Polski sektor bankowy miał w lipcu tylko 0,42 mld zł zysku netto, o 73 proc. mniej niż rok temu – wynika z danych Narodowego Banku Polskiego. Dla porównania w czerwcu wynik netto sięgnął 0,55 mld zł, czyli spadł o 67 proc. rok do roku, jeszcze w maju zaś sektor miał 1 mld zł zysku, o 38 proc. mniej niż przed rokiem.

O spadku wyniku decydują dwa główne czynniki: pogorszenie przychodów, za sprawą niższego wyniku odsetkowego, głównego ich źródła, oraz wzrost odpisów na niespłacane kredyty.
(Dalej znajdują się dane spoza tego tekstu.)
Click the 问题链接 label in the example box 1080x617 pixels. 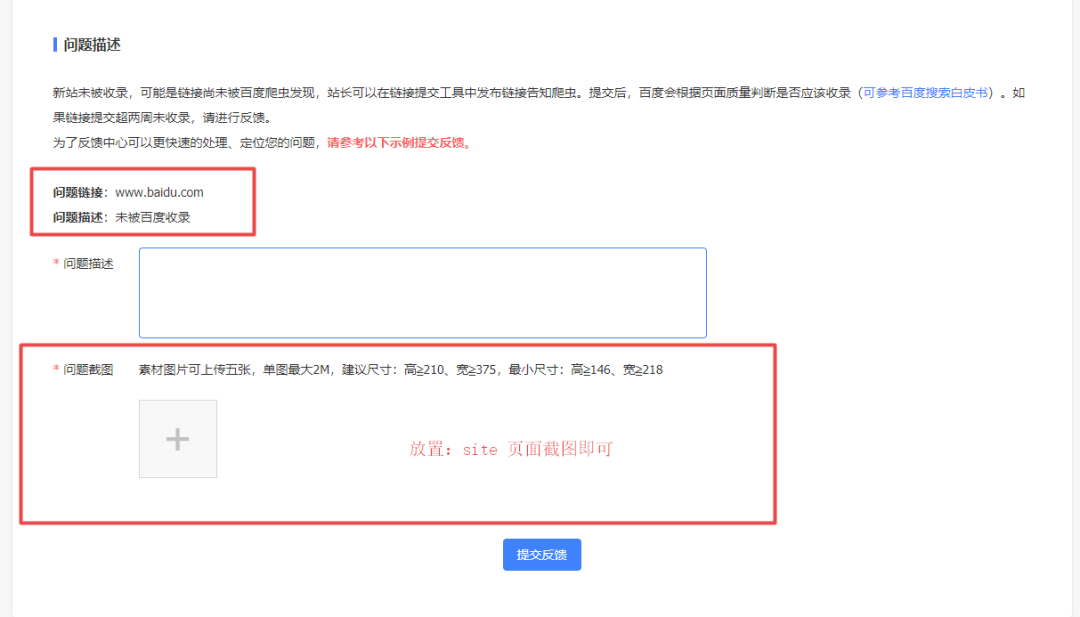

W lipcu wynik odsetkowy sektora sięgnął 3,7 mld zł i był o 12,9 proc. niższy niż rok wcześniej, a wynik z opłat i prowizji wzrósł o 9 proc. do 1,28 mld zł. Wprawdzie koszty administracyjne zmniejszyły się w o 2,4 proc. i wyniosły 2,78 mld zł, ale za to urosły rezerwy kredytowe o 31,3 proc., do 0,98 mld zł.
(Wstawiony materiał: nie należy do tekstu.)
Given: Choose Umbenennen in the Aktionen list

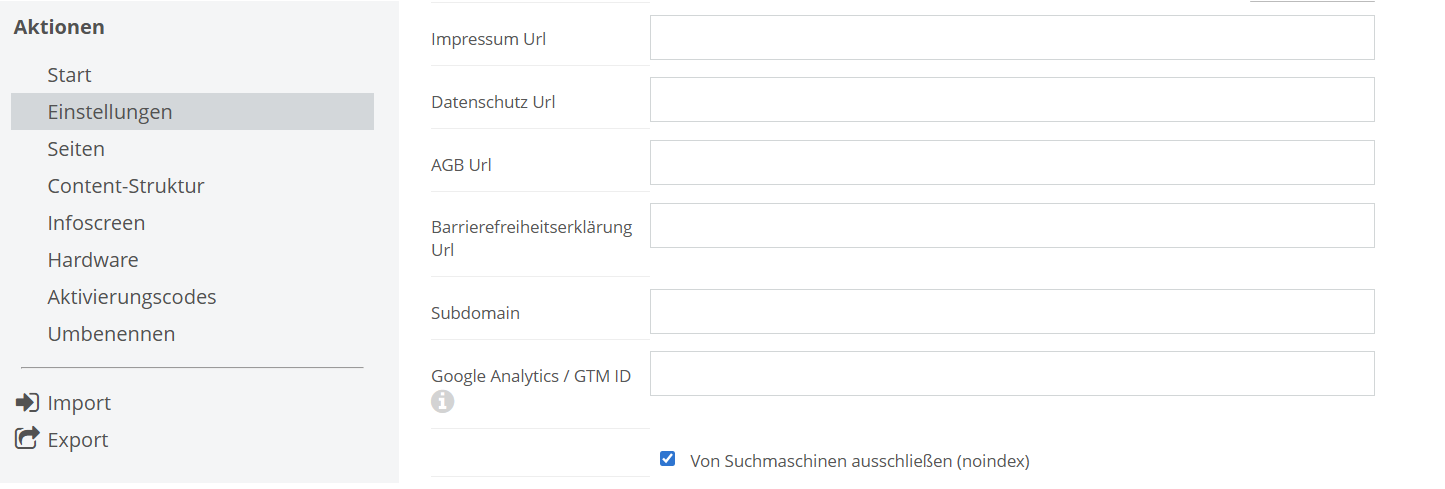Looking at the screenshot, I should tap(111, 334).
Podobne tendencje widoczne były w sektorze także w poprzednich miesiącach, teraz jednak wyraźniej widać, że pogorszenie wyniku odsetkowego pogłębia się po dokonanych w marcu, kwietniu i maju obniżkach stóp procentowych. Po siedmiu miesiącach tego roku zysk netto sektora wynosi 4,35 mld zł, co oznacza, że spadł o 52,1 proc. rok do roku. Całkowite przychody operacyjne netto w tym okresie wyniosły 39,8 mld zł, co oznacza zniżkę o 5,5 proc. rok do roku. Koszty administracyjne były na poziomie 20,9 mld zł, spadając o 1,4 proc. Odpisy po siedmiu miesiącach wyniosły 7,4 mld zł, rosnąc przez rok o 35,4 proc.

Gdyby w całym roku sektor zanotował dwukrotnie wyższy zysk netto niż w I półroczu, zarobek wyniósłby blisko 7,9 mld zł, co oznaczałoby spadek wobec 2019 r. o 43 proc. Zysk netto będzie jednak znacznie mniejszy, bo pełny efekt cięcia stóp procentowych uwidoczni się w wynikach sektora dopiero w drugim półroczu, a dodatkowo jeszcze bardziej urosną odpisy w związku z pandemią i obciążą wyniki.